Il Dr. Edoardo Monfrini è uno specializzando in neurologia e dottorando in Ricerca Clinica dell’Università degli Studi di Milano.
La sua attività di ricerca al Centro Dino Ferrari è cominciata nel 2015 durante un periodo di internato come studente in medicina nel Laboratorio di Biochimica e Genetica sotto la supervisione del suo mentore, il Dr. Alessio Di Fonzo. Qui ha imparato le nozioni fondamentali di neurogenetica ed è stato introdotto alle tecniche classiche (analisi di linkage, PCR, sequenziamento Sanger) ed innovative (next-generation sequencing) necessarie all’identificazione delle cause dei disturbi del movimento su base genetica. Quest’attività di ricerca ha permesso la pubblicazione di diversi articoli in riviste internazionali peer-reviewed che descrivono scoperte originali nel campo della neurogenetica. Infatti, il Dr. Monfrini ha descritto come primo autore una nuova forma di atassia cerebellare dovuta a mutazioni del gene Neurofascina ed è stato il primo a proporre un possibile modello di ereditarietà alternativo per una forma di neurodegenerazione con accumulo di ferro, chiamata MPAN. Ha presentato inoltre decine di contributi a congressi nazionali ed internazionali ed è stato il vincitore del premio come miglior presentazione orale al VII congresso nazionale degli specializzandi in Neurologia nel 2019.

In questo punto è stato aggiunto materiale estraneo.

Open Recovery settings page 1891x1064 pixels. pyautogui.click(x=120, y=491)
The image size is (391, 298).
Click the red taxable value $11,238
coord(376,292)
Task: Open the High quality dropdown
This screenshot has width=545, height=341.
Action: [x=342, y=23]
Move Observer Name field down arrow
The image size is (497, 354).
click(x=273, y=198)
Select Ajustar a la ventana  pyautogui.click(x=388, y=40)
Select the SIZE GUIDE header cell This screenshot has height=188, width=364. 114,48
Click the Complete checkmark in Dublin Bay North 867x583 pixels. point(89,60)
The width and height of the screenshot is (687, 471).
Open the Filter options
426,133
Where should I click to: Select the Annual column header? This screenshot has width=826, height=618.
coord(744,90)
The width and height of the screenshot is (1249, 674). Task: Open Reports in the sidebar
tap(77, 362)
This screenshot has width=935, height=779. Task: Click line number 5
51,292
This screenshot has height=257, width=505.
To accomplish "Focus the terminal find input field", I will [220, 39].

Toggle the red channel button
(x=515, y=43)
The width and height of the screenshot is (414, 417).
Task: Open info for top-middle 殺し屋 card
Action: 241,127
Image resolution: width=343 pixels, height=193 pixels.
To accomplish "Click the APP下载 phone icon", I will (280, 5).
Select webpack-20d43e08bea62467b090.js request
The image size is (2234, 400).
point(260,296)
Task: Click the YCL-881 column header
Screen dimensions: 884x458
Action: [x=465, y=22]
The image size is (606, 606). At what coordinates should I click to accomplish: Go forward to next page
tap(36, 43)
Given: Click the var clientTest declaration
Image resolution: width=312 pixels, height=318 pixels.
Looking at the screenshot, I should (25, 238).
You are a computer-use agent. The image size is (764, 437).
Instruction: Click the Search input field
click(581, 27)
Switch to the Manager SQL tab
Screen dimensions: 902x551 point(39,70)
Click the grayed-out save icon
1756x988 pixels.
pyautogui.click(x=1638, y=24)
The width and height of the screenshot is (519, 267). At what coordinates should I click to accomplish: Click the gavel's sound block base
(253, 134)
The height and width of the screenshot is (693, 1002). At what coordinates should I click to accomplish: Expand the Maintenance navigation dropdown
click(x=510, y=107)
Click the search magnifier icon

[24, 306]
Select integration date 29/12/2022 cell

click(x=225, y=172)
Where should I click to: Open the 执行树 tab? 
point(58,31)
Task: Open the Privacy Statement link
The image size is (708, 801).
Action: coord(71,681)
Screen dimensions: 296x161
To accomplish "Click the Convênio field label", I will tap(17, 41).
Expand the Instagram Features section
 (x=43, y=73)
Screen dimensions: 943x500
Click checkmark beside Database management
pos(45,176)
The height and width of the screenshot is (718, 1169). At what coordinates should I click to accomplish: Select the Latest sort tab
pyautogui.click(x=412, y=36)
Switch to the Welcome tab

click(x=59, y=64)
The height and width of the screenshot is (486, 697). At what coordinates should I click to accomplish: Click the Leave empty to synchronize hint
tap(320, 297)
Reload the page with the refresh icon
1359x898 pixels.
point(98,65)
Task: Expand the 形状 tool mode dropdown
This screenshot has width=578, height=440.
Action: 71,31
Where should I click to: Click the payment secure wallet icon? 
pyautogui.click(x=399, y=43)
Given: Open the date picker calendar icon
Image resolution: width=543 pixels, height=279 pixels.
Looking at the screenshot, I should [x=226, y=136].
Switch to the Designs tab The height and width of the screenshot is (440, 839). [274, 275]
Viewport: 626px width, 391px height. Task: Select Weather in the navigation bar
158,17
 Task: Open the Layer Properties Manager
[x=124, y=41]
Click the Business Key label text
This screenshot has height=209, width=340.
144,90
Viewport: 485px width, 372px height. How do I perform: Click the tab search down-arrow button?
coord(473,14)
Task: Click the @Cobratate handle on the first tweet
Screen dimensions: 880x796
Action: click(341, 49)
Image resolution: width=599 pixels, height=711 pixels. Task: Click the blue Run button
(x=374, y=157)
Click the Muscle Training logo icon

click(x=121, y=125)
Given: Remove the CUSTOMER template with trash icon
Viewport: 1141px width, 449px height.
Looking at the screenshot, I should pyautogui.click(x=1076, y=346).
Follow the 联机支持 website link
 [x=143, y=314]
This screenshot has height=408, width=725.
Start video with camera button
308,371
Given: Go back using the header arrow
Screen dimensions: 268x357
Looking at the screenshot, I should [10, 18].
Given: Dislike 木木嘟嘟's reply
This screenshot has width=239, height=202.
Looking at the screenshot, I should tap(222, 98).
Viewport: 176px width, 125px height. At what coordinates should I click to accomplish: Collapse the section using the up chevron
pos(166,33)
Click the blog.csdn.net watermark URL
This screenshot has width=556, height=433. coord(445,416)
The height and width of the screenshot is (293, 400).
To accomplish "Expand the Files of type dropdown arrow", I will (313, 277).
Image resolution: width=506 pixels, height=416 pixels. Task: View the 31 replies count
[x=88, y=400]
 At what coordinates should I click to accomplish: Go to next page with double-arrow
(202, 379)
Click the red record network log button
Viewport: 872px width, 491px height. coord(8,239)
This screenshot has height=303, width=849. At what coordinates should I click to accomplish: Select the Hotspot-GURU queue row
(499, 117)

La sua attività clinica si concentra sulla diagnosi e sul trattamento dei disturbi del movimento e di forme neurogenetiche rare. Svolge attività ambulatoriale e di reparto nell’unità operativa di Neurologia all’Ospedale Maggiore Policlinico. È il coordinatore della sperimentazione clinica “SPARK” in cui si sta testando un nuovo anticorpo diretto contro la proteina alfa-sinucleina in pazienti affetti da malattia di Parkinson.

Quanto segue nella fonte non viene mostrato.